Condition or disease Intervention/treatment Phase
Infection, Bacterial Dietary Supplement: Probiotic capsule GR-1 and RC-14 Dietary Supplement: Placebo capsule Not Applicable

Detailed Description:

The Centers for Disease Control and Prevention(CDC) guideline in 2010 recommends minimum of 4 hours of intrapartum antibiotics prophylaxis on GBS colonized pregnant women for preventing early-onset GBS infection of neonates. However, GBS-positive mothers who arrive at the labor floor and deliver in fewer than 4 hours is frequent, especially in multiparous mothers. This problem is not easily resolved by antibiotic treatment of the pathogen; thus, such traditional approaches need to be reevaluated. The administration of specific Lactobacilli strains by mouth or intravaginally has been shown to be safe and effective in reducing urogenital infections. Previous results have showed that GR-1 and RC-14 can decrease GBS colonization during the later stage of pregnancy, taking probiotics capsules after GBS test in 35 to 37 weeks pregnant is still have to follow GBS guideline by CDC in 2010 of use antibiotics before delivery. Studies showed the use of antibiotics during pregnancy influenced the GI flora of neonates. Non-antibiotics prophylaxis for preventing newborns' GBS infection and reduce GBS colonization in 35-37 week pregnant are meaningful.
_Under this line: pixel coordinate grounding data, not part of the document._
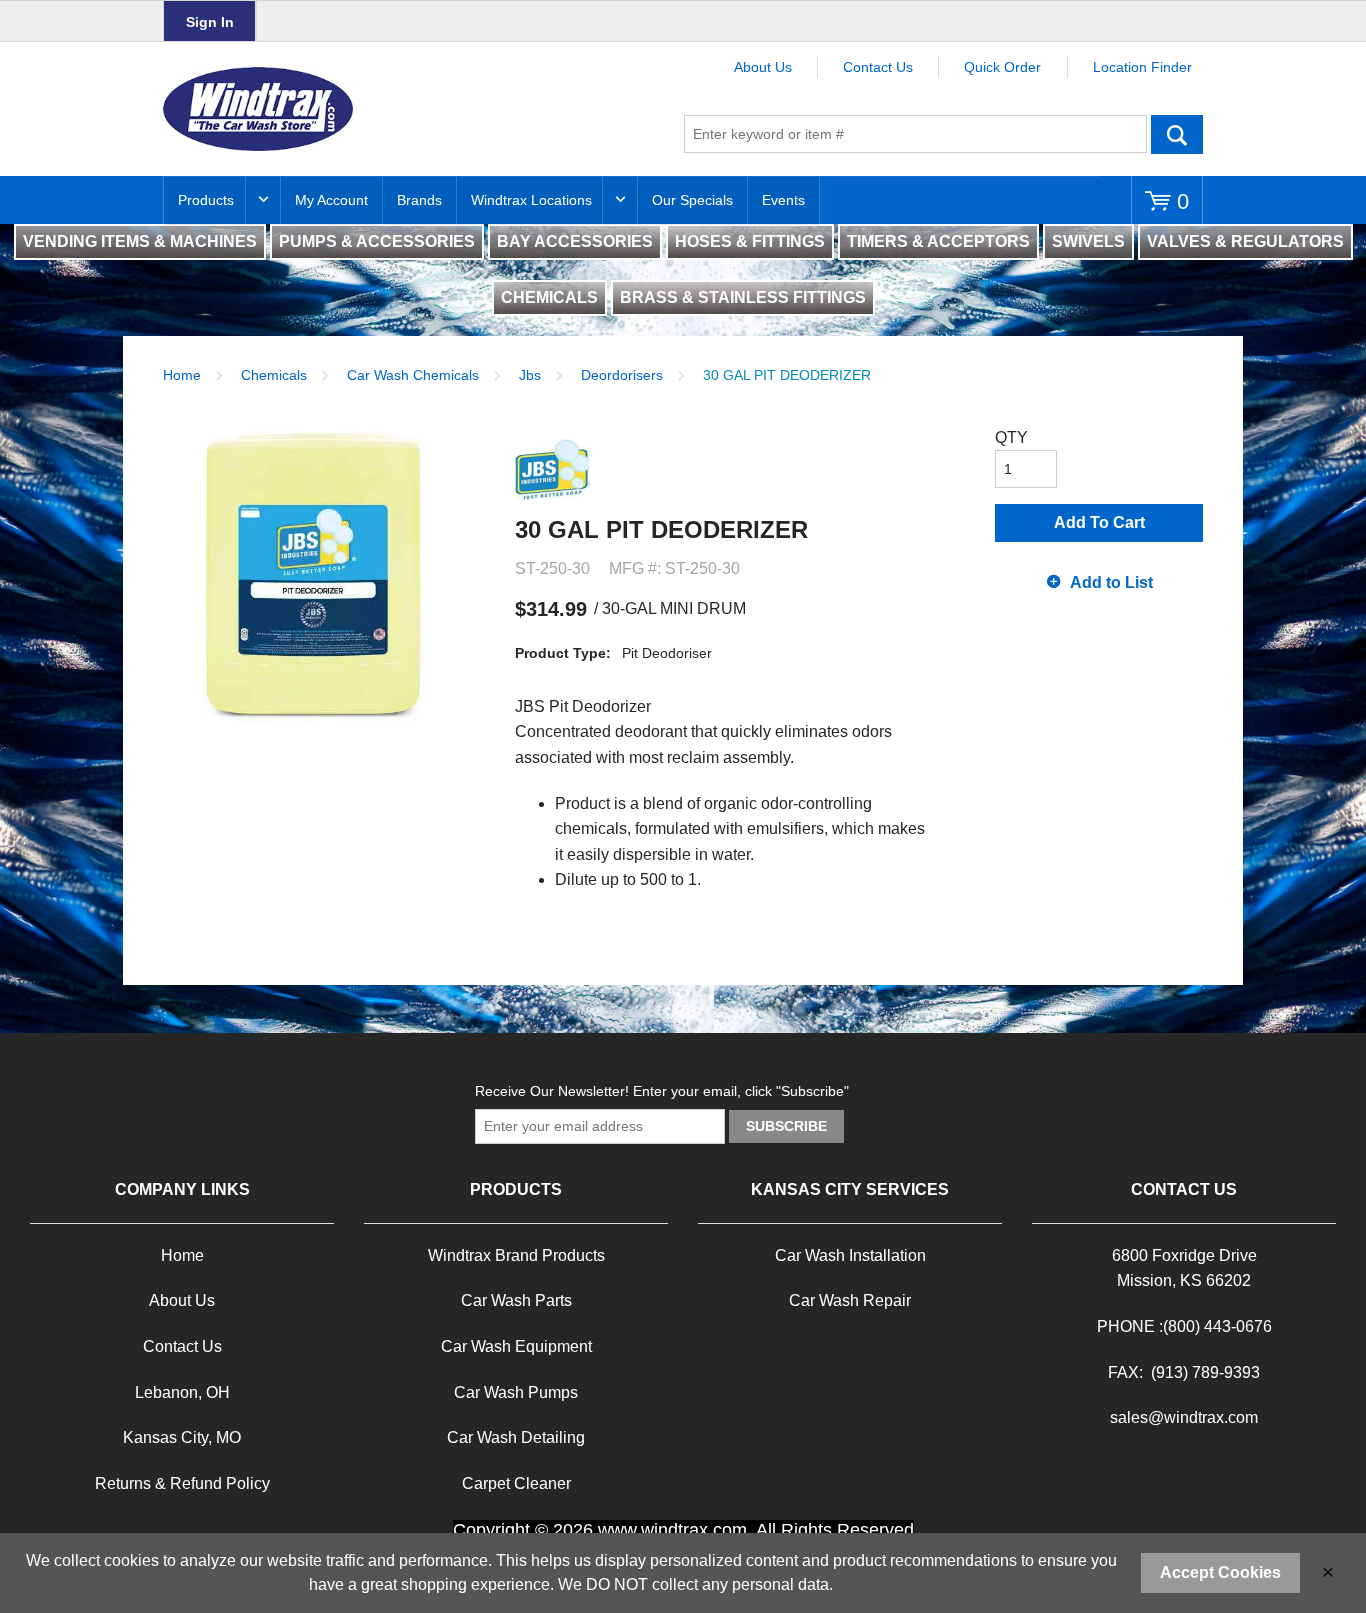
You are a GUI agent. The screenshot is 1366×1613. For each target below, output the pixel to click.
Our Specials (692, 200)
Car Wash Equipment (516, 1346)
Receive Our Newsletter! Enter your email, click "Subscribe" (662, 1091)
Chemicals (274, 375)
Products (206, 200)
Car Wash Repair (850, 1300)
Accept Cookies (1220, 1572)
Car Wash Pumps (516, 1392)
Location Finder (1142, 67)
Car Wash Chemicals (413, 375)
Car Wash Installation (850, 1255)
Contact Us (878, 67)
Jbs (530, 375)
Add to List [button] (1111, 582)
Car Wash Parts (516, 1300)
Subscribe (786, 1126)
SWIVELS (1088, 241)
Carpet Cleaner (516, 1483)
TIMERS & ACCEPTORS (938, 241)
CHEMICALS (549, 297)
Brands (419, 200)
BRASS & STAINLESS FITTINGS (743, 297)
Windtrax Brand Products (516, 1255)
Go (1177, 134)
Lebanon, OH (182, 1392)
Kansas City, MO (182, 1437)
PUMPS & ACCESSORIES (377, 241)
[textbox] (915, 134)
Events (783, 200)
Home (182, 375)
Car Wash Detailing (516, 1437)
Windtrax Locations (531, 200)
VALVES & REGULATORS (1245, 241)
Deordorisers (622, 375)
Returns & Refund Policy (182, 1483)
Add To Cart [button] (1099, 522)
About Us (763, 67)
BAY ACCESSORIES (575, 241)
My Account (331, 200)
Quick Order (1002, 67)
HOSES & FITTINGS (750, 241)
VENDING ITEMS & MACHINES (140, 241)
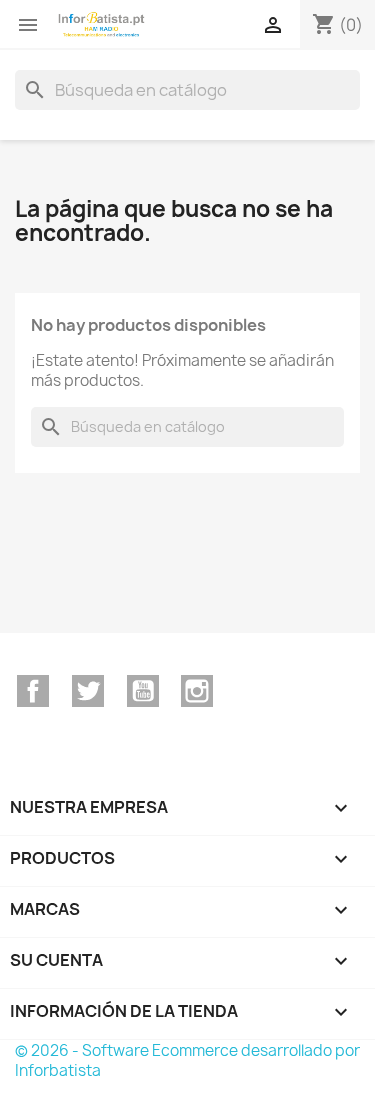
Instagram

The raised estrogen and growth hormone during pregnancy may increase the activity of HPV molecule and human papilloma virus (HPV) infection. Short-time HPV persistence has been associated with higher risk for cervical intra-epithelial neoplasia and a higher risk of High-Grade Squamous Intraepithelial Lesion(HSIL). Clinical data showed GR-1 and RC-14 can improve the cervical malignancy diagnostics quality for non-pregnant women. The influence of oral probiotics on postpartum cervical diagnosis result is remain unknown.

This study is a prospective double blind randomized clinical trial. Vaginal and rectal GBS test are carried out at 28 weeks of gestation. Subjects with GBS-positive are invited to participate in this study after informed consent. 200 pregnant women are randomly assigned to one of the two groups. The study group is treated with two oral capsules of probiotics once daily (before sleeping) for 18 weeks, and the control group will take 2 capsules of placebos.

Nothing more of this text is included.